**** Trecho do texto

Resumo: O presente trabalho se propõe a discorrer a respeito do fenômeno da preclusão dirigida às partes litigantes, com o foco na análise do fenômeno sob duas peculiares bases quando comparado com o instituto da coisa julgada material: a semelhança na compreensão do objeto das questões decididas no processo e a diferença frente à entrada em vigor de novel legislação adjetiva, inclusive a de cunho interpretativo.
Palavras-chave: Preclusão. Coisa julgada material. Objeto das questões decididas. Preclusão de motivos. Lei nova. Lei interpretativa.
I – INTRODUÇÃO
Avançando nos estudos do processo civil e do instituto da preclusão, chega-se a oportunidade de investigarmos a atuação do fenômeno preclusivo diante do objeto das questões decididas e da entrada em vigor de nova lei processual – estabelecendo um paralelo, nesse contexto, com a coisa julgada material[1].
Reconhecendo-se que estamos diante de dois dos mais importantes princípios processuais e de que eles possuem atuação em cenários diferentes – a preclusão produzindo efeitos para dentro do próprio processo, impedindo a rediscussão do tema nos contornos da lide independentemente da matéria discutida, e a coisa julgada material agindo para fora do processo, impedindo a rediscussão do tema em ulterior lide quando enfrentado o mérito da contenda[2] -, investiga-se duas hipóteses processuais relevantes em que podemos analisar os seus préstimos, a fim de se buscar identidade na aplicação do art. 469, I do CPC e diferença frente à lei nova a partir de estudo de ensaio de Chermont de Miranda.

********

=== Instruções do exercício ===
1. Copie o trecho do texto sobre preclusão que vai de "Resumo: O presente" até "coisa julgada material[1].".
2. No texto sobre preclusão, em que direção a coisa julgada material produz seus efeitos em relação ao processo?

**** Dados fornecidos

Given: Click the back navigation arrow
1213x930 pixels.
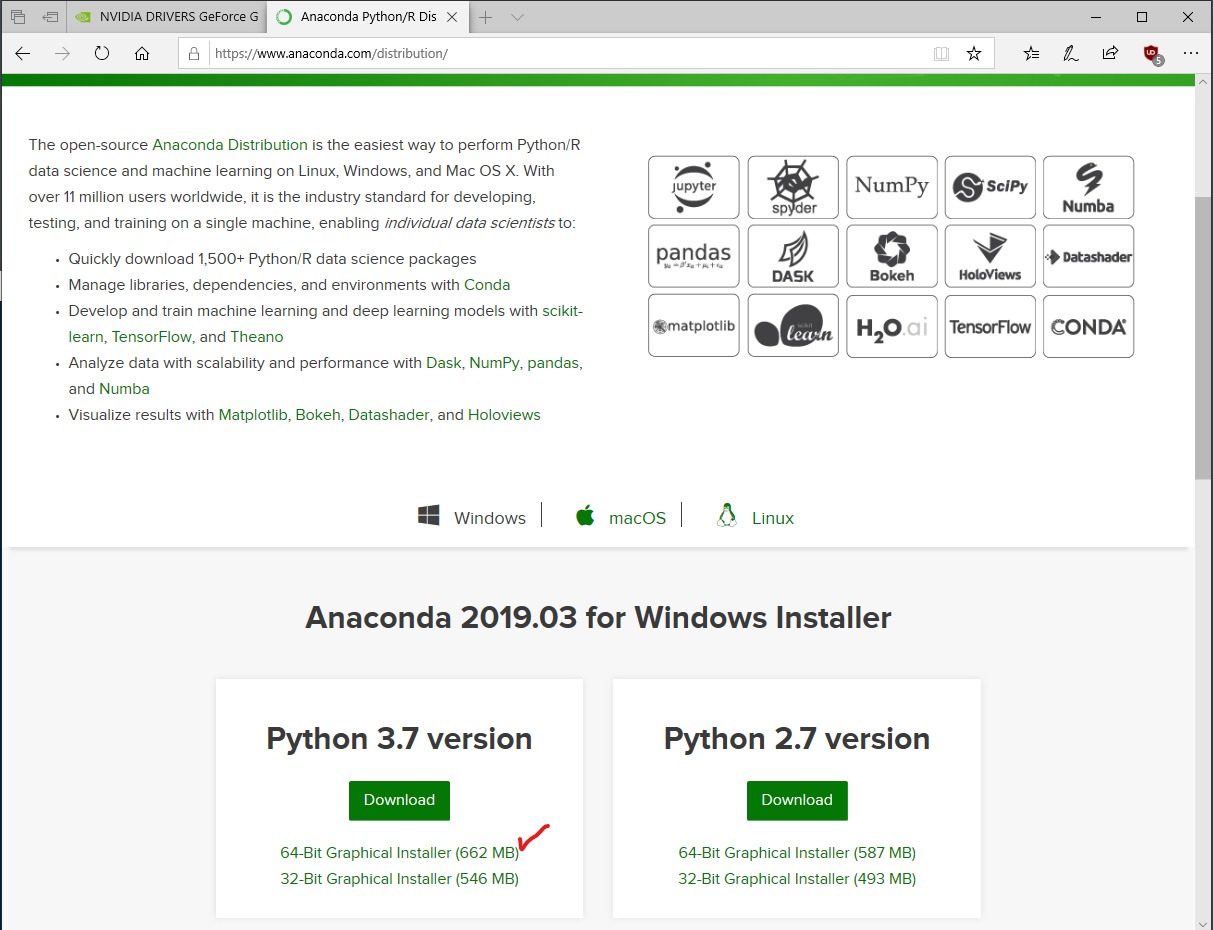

********
**** Dados fornecidos

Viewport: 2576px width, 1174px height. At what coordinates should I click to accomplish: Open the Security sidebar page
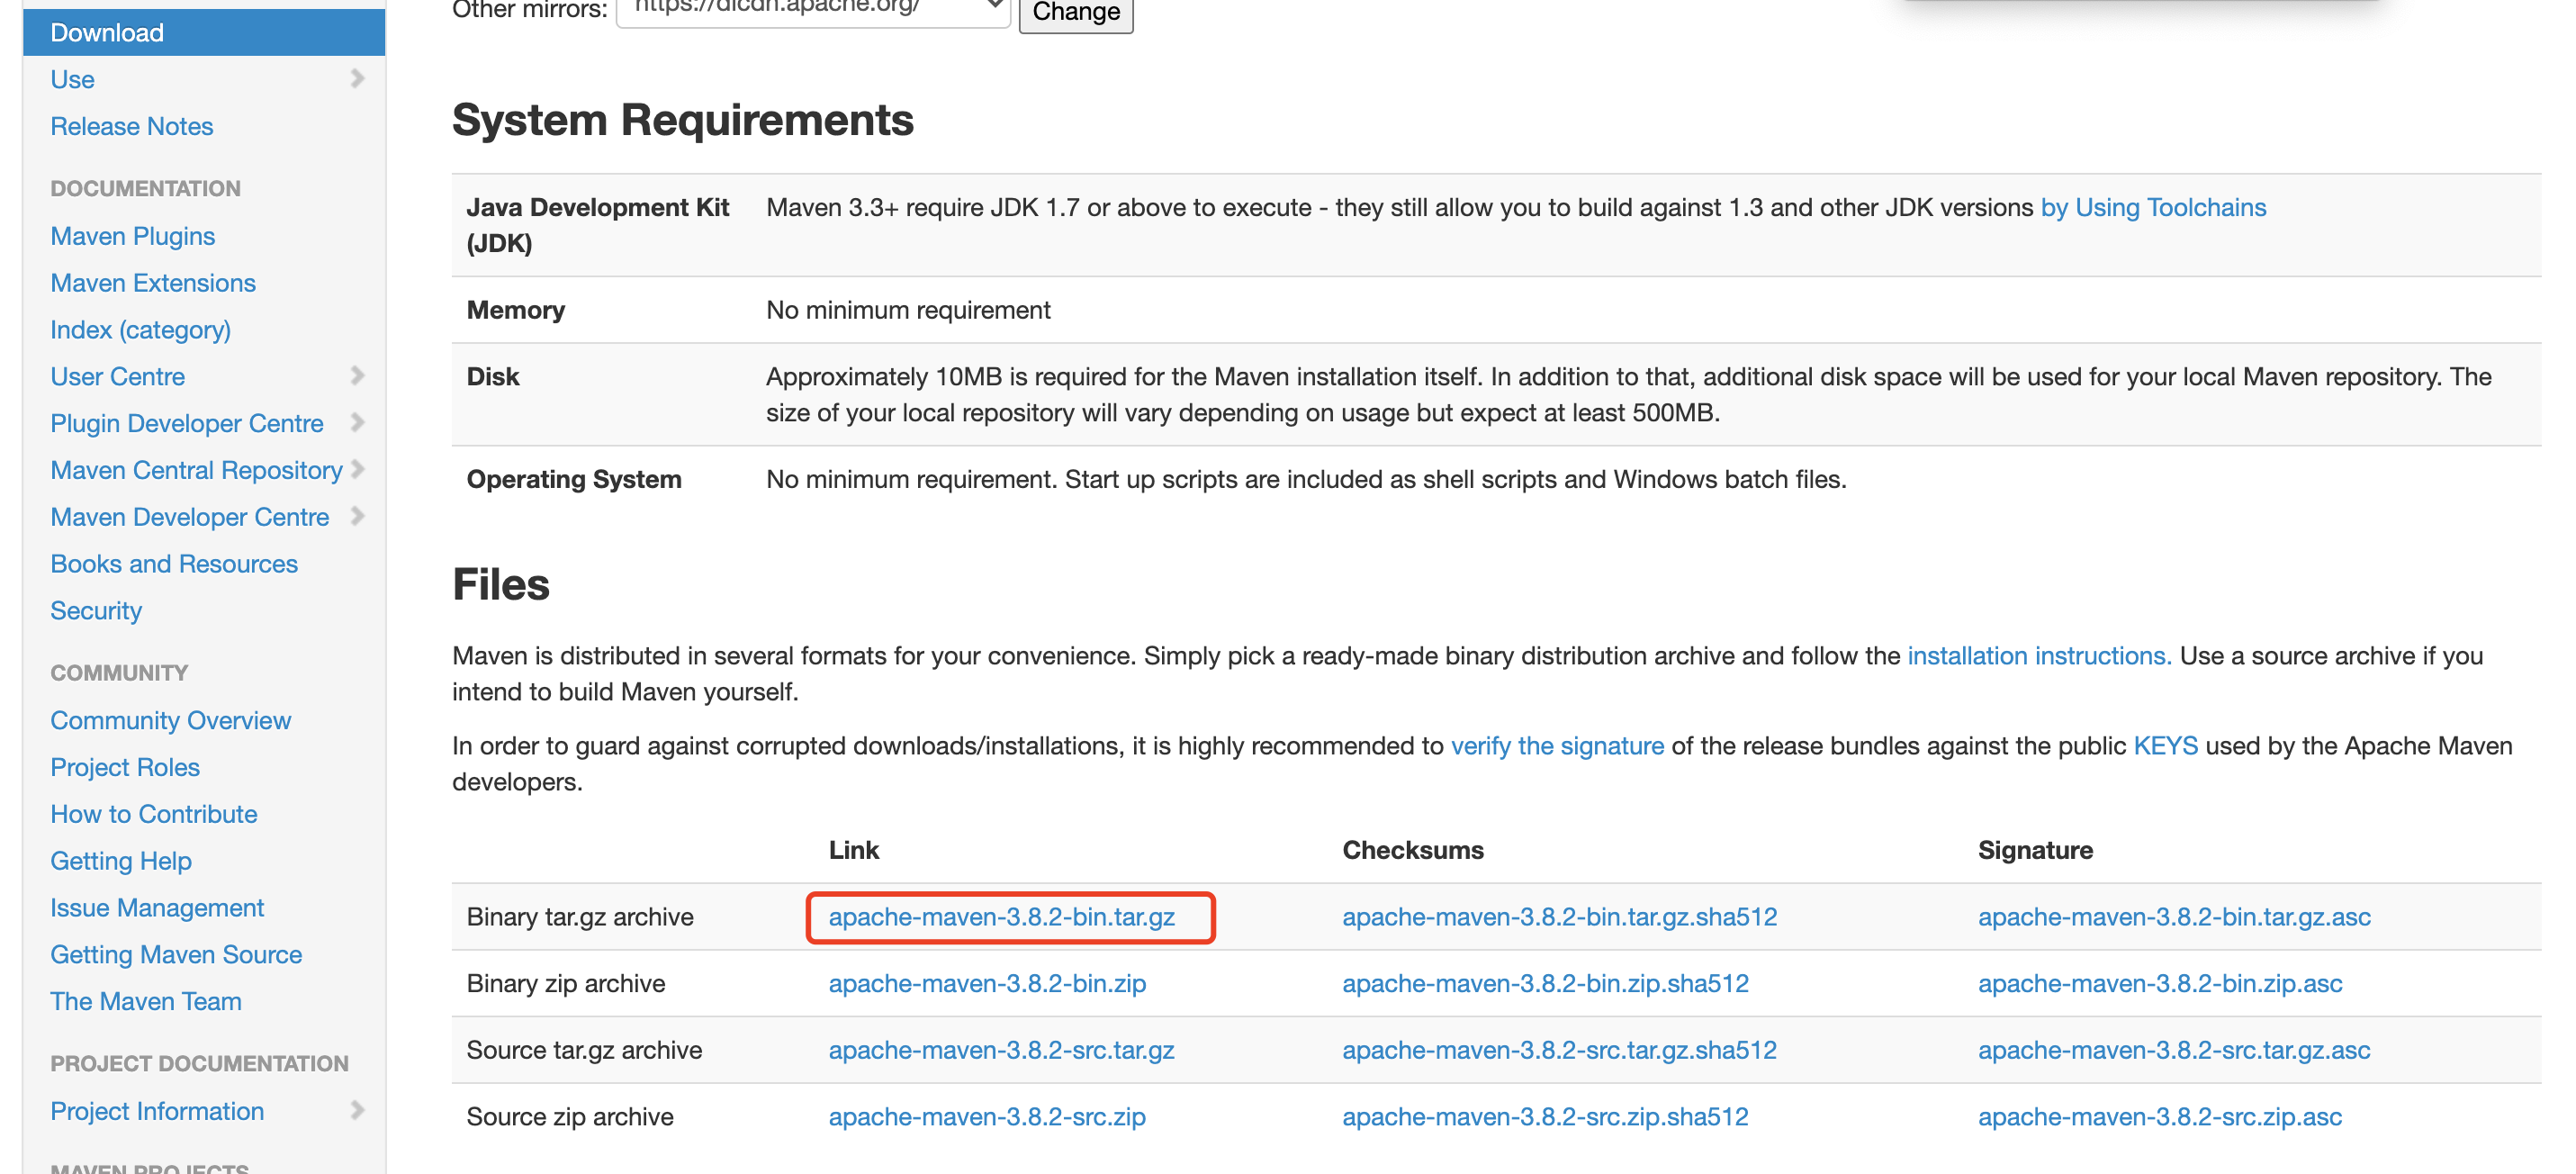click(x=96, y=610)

********

=== Respostas fornecidas ===
1.
Resumo: O presente trabalho se propõe a discorrer a respeito do fenômeno da preclusão dirigida às partes litigantes, com o foco na análise do fenômeno sob duas peculiares bases quando comparado com o instituto da coisa julgada material: a semelhança na compreensão do objeto das questões decididas no processo e a diferença frente à entrada em vigor de novel legislação adjetiva, inclusive a de cunho interpretativo.
Palavras-chave: Preclusão. Coisa julgada material. Objeto das questões decididas. Preclusão de motivos. Lei nova. Lei interpretativa.
I – INTRODUÇÃO
Avançando nos estudos do processo civil e do instituto da preclusão, chega-se a oportunidade de investigarmos a atuação do fenômeno preclusivo diante do objeto das questões decididas e da entrada em vigor de nova lei processual – estabelecendo um paralelo, nesse contexto, com a coisa julgada material[1].

2. Para fora do processo, impedindo a rediscussão do tema em ulterior lide quando enfrentado o mérito da contenda.